Zen as Zen, Zen as Life!
By J. adams
This book is on Zen practice of course. Beautifuly written, translated and edited, it covers just about every aspect of practice that a book like this could. This is a thourough examination of Zen/Zazen from many angles.

After reading this I realize my attitude and knowledge of zen was shallow and very incomplete. Thats not to say you can "pin it down" after reading this. That would be impossible. This book will however help you understand Zen as life, masifesting life itself (Uchiyama often speaks like this to show the "wholeness" of Zen life), it brilliantly illuminates the "life" of the way. I am very thankful to Uchiyama for this. In a time when words like "Zen" are used and abused as catchwords and such. It is very nice to have books like this, to help practitioners understand more clearly, the heart of these teachings. He does this very well.

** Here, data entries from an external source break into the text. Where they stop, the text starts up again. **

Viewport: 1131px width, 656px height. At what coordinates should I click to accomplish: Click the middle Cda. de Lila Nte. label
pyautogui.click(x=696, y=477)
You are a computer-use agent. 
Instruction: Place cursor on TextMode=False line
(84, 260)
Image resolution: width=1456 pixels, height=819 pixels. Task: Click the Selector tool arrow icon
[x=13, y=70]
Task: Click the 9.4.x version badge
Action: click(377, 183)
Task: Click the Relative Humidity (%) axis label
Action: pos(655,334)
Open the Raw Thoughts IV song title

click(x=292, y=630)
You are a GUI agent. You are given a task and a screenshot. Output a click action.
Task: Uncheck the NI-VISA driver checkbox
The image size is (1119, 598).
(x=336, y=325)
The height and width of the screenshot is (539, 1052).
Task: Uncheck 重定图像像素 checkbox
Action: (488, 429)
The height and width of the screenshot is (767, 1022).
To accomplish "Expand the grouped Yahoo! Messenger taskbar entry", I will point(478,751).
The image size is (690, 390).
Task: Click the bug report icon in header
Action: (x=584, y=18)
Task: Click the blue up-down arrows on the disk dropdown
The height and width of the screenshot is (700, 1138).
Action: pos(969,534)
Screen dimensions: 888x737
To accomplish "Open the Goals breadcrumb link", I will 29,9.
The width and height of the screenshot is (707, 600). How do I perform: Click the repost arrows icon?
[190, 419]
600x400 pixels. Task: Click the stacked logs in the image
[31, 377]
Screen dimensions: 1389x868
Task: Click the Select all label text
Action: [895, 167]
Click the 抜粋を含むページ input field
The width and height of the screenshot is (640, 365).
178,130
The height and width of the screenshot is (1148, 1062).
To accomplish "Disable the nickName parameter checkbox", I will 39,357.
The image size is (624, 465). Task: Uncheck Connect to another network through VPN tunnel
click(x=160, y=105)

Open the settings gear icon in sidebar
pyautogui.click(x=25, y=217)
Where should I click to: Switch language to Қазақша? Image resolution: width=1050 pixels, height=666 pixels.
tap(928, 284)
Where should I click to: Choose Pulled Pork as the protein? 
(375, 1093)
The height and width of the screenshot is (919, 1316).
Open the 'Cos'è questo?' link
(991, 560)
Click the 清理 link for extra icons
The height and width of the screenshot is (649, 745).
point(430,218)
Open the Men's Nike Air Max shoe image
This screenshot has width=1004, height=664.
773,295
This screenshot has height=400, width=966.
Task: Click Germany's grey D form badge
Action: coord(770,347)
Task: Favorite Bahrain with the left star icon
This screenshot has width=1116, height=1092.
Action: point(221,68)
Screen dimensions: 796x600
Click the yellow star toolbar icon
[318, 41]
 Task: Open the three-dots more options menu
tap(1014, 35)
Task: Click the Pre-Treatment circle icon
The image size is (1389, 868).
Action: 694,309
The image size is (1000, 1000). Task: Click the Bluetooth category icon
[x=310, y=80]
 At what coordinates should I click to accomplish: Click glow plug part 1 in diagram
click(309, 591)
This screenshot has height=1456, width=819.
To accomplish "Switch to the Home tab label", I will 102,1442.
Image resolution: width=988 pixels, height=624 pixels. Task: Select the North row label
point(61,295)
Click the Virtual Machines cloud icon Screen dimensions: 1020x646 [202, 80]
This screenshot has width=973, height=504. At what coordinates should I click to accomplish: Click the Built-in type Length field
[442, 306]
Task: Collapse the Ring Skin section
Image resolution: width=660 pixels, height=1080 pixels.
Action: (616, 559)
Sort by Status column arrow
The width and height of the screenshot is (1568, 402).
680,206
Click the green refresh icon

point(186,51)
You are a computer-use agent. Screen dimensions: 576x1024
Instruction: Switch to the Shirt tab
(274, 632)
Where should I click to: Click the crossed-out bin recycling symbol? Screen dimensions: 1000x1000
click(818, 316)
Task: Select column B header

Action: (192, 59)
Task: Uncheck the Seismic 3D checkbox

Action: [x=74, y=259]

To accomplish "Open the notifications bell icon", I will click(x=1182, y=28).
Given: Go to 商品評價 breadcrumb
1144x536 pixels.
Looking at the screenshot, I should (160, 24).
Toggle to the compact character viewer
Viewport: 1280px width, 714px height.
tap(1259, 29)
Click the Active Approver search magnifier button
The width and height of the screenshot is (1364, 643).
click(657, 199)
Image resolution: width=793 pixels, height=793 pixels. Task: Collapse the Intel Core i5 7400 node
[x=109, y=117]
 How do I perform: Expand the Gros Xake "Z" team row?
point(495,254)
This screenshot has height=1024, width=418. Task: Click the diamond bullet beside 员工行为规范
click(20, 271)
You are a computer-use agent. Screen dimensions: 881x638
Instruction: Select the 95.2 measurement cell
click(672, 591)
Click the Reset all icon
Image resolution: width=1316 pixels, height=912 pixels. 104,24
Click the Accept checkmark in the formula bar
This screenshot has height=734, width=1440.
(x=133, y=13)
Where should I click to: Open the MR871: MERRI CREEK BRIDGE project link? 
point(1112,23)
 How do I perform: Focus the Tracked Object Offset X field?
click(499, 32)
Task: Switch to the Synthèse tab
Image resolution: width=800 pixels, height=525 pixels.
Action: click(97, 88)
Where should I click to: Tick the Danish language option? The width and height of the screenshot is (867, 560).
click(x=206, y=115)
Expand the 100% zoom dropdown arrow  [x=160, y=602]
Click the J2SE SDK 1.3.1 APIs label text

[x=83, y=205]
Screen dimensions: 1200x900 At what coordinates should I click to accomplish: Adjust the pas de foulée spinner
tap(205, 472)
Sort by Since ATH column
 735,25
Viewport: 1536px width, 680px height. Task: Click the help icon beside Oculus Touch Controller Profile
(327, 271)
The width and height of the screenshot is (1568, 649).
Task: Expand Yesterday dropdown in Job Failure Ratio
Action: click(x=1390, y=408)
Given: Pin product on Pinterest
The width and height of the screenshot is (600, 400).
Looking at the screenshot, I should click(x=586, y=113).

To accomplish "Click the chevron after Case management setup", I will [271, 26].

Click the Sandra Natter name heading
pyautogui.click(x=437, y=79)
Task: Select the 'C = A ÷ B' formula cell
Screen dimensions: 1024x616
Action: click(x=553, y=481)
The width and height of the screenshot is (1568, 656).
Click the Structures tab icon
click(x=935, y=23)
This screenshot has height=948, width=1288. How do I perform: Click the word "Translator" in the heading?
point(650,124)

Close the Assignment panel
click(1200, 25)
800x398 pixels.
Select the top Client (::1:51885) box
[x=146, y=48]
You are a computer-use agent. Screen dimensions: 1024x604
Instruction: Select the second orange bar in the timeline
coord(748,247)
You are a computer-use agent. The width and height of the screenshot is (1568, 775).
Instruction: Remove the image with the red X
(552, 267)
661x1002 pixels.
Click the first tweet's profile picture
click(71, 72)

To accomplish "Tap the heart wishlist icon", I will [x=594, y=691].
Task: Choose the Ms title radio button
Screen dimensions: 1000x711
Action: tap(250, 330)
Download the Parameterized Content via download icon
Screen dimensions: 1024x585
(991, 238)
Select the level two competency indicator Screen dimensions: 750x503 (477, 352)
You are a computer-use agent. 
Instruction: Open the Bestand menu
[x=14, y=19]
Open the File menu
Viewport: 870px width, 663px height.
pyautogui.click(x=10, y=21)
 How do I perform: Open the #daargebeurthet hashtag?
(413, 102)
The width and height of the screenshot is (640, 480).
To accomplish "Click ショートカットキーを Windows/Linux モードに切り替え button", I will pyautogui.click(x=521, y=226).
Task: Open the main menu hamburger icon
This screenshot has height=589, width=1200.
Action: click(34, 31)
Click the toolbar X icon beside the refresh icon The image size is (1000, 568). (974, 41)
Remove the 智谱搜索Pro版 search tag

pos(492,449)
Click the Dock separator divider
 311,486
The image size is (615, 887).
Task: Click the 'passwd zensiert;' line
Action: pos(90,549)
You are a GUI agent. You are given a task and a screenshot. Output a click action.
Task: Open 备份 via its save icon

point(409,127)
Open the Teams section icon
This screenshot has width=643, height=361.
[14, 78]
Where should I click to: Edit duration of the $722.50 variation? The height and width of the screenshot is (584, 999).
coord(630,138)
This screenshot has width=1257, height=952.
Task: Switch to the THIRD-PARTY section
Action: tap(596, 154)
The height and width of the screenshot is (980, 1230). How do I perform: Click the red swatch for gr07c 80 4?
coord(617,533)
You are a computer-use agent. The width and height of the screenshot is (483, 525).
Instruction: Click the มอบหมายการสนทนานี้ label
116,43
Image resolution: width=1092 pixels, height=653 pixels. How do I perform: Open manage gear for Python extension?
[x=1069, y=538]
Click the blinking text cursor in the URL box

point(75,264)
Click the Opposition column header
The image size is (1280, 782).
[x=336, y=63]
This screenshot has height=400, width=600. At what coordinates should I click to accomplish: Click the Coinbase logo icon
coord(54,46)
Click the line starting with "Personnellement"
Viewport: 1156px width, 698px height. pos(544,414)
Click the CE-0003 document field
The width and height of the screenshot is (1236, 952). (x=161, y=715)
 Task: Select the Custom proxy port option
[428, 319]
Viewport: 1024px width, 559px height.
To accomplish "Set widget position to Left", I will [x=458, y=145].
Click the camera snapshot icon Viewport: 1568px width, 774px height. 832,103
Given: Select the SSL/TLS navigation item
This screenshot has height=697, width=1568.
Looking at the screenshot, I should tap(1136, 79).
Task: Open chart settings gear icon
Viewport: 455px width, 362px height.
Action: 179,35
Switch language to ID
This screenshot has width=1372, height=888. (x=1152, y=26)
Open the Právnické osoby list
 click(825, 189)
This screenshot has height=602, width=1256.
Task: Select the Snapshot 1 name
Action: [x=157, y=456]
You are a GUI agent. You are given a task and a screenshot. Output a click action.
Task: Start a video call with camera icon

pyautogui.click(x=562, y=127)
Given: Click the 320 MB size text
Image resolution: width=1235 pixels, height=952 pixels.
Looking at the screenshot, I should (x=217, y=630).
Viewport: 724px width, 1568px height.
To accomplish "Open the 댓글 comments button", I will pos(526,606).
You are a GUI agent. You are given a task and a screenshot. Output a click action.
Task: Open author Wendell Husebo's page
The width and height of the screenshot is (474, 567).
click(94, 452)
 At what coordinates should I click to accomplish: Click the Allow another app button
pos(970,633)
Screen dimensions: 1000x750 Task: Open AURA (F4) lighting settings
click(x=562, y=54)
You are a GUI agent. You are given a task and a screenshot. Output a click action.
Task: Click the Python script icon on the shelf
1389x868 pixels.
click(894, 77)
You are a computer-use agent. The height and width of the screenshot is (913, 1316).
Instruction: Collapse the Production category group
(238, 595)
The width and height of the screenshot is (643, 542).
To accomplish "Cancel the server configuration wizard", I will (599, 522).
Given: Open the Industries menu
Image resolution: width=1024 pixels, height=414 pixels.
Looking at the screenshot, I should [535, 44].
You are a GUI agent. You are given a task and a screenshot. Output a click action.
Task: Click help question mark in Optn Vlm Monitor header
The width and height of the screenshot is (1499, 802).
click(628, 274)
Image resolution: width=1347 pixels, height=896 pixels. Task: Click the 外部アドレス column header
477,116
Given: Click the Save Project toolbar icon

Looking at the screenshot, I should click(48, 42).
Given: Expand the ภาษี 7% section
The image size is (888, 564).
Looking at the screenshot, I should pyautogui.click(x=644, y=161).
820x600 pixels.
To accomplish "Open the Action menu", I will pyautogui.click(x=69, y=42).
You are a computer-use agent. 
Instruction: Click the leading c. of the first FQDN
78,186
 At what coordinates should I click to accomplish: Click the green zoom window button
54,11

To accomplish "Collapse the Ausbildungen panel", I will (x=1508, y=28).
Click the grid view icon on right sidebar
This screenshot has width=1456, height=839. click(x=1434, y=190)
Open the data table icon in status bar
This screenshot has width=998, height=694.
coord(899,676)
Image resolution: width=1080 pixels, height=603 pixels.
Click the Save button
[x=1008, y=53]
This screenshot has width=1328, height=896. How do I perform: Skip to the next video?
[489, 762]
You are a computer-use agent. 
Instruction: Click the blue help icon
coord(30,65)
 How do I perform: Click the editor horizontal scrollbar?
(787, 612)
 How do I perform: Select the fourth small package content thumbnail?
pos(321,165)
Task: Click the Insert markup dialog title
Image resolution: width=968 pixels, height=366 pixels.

As far as Zazen goes, Kosho Uchiyama Explains, illuminates and clears up misapprehensions about "just sitting". He tells us how the very process of bringing our attention back to the reality of this moment and our posture is the profound wisdom of Zen in action (wich is our most important teacher). That is Opening the Hand of Thought. Opening this "Hand" is what allows us to go beyond the small selfish ego and realize the universal self. The self of everyone and everything. Wich is enlightenment, without the baggage of words or ideas like enlightenment (to "Open the Hand of Thought" means to let everything come and go without grasping). Someone said I beleive in a review, that not even Dogen gives as clear and precise account of Zazen as Uchiyama. I completely agree.

Uchiyama also give us a rich and detailed account of Zen as a religion, a daily practice, a way of life, and a way to a peaceful world. I'd be hard pressed to find an aspect he didnt cover. Of course all these 'aspects and distinctions' as Uchiyama points out, are in fact, just conceptual ideas and therefore cant in anyway capture reality. They can and do capture us though. Atleast our egos. Uchiyama shows us the means to be truly free from just such bondage.

He talks about everything from a fleas genitals (laugh) to the utmost important things to remember in practicing Zen. That would be as he puts it "one Zazen, two practices, three minds". Two practices are vow and repentance. Three minds are magnanimous mind, nuturing mind and joyful mind. He explains all of these very well in the book. One thing though I wish he would have touched a little more on is breathing and its place (as far as the attention it should recieve) in Zen.

This is a very practical and extremely powerful book (especially the last chapter, simply amazing). Uchiyama is as gifted a teacher as anyone. Now that I have this book, I cant imagine practicing without it.